Ranibizumab monotherapy is more cost-effective than laser photocoagulation monotherapy to treat diabetic macular edema, according to a study, and the cost-effectiveness of combined therapy is uncertain.

Perspective from Carl D. Regillo, MD, FACS

“Our economic model, which was based on data from the RESTORE clinical trial, shows that ranibizumab monotherapy provides superior improvements in visual acuity and is cost-effective relative to the current standard of care, laser photocoagulation,” the study authors said.

The phase 3 RESTORE trial examined 345 patients 18 years of age or older with type 1 or type 2 diabetes mellitus and visual impairment due to diabetic macular edema (DME). Patients received Lucentis (ranibizumab, Genentech), laser treatment, or ranibizumab and laser treatment.

Upon completion of the trial, a Markov model was used to simulate the long-term outcomes and costs of treating DME in one eye. Data were based on 1-year RESTORE results and simulated to a 15-year time span.

The incremental cost-effectiveness ratio was expressed as the additional cost per quality-adjusted life year (QALY) gained by using one treatment over another treatment, the study said.

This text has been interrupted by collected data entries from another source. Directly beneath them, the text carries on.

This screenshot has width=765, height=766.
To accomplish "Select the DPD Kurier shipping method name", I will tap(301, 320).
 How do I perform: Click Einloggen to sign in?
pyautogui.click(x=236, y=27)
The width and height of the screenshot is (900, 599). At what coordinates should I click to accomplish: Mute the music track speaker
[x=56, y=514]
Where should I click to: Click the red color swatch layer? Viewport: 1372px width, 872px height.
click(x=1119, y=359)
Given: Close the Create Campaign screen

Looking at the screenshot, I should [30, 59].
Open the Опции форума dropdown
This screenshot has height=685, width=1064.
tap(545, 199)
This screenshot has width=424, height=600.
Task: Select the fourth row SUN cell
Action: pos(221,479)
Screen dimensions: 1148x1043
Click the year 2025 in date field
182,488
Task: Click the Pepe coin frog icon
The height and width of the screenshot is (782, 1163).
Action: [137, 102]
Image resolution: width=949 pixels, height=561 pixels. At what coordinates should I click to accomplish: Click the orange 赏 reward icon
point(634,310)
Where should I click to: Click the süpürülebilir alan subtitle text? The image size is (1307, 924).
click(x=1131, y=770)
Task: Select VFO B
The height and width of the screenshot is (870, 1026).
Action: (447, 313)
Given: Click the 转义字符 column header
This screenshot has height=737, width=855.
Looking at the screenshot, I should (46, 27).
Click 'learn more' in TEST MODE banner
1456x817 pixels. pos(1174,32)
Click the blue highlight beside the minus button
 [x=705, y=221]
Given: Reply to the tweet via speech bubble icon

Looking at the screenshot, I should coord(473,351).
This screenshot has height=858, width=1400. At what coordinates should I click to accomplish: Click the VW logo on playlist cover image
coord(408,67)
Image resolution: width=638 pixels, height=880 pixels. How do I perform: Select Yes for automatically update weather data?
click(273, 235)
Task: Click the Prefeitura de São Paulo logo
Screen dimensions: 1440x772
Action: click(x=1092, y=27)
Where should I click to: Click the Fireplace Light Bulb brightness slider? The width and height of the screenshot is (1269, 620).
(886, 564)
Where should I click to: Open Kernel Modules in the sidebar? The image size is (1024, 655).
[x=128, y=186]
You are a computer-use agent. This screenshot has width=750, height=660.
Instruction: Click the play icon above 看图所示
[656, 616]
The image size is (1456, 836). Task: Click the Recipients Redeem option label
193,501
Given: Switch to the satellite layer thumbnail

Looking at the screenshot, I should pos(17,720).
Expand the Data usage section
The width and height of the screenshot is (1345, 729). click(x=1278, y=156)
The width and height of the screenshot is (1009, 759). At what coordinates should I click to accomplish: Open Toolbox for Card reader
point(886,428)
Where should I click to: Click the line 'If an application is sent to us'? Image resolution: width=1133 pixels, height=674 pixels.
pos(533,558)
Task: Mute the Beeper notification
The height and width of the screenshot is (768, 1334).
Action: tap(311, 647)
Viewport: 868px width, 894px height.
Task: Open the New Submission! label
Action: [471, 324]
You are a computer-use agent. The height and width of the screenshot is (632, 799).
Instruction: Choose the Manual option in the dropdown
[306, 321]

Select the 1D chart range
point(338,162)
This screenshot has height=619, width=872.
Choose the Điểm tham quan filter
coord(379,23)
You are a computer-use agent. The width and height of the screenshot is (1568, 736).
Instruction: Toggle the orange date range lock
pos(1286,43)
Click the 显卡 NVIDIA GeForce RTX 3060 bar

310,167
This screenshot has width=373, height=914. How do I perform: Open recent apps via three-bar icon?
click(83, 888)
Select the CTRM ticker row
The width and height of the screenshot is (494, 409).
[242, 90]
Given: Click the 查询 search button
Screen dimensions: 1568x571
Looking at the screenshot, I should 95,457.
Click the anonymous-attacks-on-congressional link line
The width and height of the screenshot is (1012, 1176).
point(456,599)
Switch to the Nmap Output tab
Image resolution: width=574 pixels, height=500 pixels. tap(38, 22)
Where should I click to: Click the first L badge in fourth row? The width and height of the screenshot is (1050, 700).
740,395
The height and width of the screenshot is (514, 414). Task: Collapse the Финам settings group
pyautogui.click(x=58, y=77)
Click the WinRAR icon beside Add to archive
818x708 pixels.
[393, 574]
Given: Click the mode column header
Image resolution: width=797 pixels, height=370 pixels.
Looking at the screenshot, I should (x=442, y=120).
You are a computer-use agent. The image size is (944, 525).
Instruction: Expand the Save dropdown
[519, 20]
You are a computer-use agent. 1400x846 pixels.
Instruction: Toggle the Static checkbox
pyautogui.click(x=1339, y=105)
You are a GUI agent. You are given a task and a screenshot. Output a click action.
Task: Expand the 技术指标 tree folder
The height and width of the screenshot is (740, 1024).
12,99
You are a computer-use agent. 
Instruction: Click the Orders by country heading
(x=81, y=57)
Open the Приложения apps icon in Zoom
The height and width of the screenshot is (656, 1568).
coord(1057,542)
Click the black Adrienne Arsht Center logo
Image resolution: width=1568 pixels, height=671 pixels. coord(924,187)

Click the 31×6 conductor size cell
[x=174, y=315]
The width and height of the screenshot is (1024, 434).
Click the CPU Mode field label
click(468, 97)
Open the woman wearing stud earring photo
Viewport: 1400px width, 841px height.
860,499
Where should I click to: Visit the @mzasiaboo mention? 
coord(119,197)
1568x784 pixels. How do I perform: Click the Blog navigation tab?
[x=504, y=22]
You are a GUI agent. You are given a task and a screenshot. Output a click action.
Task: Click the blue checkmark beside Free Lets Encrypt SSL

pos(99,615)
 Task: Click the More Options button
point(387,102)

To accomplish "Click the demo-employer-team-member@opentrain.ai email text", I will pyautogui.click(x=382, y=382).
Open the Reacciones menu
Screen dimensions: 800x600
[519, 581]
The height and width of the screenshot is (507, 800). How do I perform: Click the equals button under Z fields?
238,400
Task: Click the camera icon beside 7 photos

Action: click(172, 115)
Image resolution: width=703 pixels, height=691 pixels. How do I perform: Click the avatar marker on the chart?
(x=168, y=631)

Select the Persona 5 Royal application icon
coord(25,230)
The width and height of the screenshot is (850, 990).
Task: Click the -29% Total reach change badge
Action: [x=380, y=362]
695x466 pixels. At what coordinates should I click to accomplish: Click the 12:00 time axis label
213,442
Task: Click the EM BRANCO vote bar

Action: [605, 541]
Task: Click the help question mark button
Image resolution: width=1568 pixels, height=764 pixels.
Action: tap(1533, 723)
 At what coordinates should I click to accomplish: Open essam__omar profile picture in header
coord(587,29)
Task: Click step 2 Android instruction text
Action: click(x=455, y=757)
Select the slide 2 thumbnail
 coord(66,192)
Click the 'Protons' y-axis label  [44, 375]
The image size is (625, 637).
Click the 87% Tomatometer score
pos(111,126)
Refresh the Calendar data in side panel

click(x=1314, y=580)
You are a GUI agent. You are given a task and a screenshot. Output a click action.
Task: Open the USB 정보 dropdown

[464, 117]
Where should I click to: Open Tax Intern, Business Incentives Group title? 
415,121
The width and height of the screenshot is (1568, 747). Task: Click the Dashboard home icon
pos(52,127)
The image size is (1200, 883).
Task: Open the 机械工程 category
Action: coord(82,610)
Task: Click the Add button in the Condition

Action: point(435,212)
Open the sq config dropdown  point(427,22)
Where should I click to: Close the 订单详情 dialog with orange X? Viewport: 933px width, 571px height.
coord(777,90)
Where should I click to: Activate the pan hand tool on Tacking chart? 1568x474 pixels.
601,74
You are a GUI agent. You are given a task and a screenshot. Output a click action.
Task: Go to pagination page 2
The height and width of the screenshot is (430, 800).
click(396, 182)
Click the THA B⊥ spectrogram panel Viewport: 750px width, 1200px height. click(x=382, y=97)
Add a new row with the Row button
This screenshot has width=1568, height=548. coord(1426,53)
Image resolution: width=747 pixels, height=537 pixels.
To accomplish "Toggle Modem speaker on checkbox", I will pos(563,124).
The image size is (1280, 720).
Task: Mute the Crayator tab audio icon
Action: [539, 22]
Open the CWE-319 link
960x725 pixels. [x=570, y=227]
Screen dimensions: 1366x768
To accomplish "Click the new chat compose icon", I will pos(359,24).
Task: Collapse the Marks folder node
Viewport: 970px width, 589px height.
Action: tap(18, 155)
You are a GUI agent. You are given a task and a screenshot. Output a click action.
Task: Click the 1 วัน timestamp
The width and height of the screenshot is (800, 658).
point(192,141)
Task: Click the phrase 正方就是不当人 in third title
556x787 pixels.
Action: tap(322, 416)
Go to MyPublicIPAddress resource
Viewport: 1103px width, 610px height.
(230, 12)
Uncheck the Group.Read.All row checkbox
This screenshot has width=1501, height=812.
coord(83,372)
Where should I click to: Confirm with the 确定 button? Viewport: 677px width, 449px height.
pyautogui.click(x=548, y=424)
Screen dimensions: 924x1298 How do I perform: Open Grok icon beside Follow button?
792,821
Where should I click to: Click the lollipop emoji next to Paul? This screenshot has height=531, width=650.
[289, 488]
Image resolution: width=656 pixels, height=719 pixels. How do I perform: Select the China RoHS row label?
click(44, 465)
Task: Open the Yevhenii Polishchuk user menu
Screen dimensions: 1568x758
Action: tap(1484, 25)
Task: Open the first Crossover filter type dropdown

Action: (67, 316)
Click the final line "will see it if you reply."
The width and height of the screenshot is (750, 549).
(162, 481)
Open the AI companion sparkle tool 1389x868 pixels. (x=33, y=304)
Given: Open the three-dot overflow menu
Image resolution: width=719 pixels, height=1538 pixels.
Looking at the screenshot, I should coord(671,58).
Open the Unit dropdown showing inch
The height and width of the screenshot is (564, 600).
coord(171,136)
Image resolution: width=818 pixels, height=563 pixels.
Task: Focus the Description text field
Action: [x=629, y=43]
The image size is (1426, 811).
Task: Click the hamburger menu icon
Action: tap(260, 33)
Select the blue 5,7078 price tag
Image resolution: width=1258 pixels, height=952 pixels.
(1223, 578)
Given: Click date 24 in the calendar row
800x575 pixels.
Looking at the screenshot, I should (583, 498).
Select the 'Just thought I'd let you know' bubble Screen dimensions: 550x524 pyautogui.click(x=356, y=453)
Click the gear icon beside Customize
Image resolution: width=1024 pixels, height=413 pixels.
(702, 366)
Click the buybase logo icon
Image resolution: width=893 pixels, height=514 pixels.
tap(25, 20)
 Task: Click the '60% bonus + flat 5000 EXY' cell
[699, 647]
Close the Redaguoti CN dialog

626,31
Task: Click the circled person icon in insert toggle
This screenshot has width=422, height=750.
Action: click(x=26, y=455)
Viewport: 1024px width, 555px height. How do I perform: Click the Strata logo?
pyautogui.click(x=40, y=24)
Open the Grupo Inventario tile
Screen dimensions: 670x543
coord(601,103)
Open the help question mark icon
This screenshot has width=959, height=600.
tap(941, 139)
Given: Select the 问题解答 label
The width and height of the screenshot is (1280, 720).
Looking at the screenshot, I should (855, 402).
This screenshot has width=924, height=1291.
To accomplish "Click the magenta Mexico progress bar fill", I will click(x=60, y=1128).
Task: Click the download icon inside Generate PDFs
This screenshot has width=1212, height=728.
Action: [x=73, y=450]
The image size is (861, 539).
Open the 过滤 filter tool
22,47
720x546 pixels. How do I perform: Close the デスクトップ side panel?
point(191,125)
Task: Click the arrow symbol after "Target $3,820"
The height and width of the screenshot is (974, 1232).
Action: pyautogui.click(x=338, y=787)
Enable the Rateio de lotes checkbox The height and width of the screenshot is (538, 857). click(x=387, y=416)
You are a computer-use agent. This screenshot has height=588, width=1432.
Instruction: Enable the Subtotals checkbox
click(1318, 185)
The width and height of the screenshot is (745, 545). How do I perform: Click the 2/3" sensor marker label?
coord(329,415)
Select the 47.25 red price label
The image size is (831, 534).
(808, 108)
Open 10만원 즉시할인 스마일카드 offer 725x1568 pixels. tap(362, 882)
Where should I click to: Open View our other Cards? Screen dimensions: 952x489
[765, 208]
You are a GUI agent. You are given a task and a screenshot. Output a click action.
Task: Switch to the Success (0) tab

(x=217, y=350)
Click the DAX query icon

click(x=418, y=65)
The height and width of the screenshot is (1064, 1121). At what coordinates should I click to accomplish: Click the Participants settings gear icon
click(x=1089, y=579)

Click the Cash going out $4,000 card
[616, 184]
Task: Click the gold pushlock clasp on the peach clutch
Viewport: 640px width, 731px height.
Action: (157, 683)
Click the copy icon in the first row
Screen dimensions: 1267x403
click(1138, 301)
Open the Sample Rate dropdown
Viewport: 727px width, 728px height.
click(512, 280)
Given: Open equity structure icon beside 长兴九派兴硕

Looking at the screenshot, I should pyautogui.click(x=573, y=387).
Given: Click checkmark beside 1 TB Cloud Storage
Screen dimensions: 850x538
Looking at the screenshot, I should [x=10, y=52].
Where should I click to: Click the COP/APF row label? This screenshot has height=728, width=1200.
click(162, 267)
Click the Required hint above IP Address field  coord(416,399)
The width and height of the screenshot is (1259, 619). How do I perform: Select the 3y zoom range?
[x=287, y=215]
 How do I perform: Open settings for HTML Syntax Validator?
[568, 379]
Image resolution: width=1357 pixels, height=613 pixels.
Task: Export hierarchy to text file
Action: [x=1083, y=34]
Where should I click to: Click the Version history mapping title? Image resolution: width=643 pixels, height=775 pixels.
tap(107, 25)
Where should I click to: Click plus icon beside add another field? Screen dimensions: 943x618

Compared with laser monotherapy, ranibizumab monotherapy had an incremental gain of 0.17 QALY and an incremental cost of £4,191, with an incremental cost-effectiveness ratio of £24,028 per QALY gained. Combination therapy compared with laser monotherapy had an incremental gain of 0.13 QALY and an incremental cost of approximately £4,695, with an incremental cost-effectiveness ratio of approximately £36,106 per QALY gained.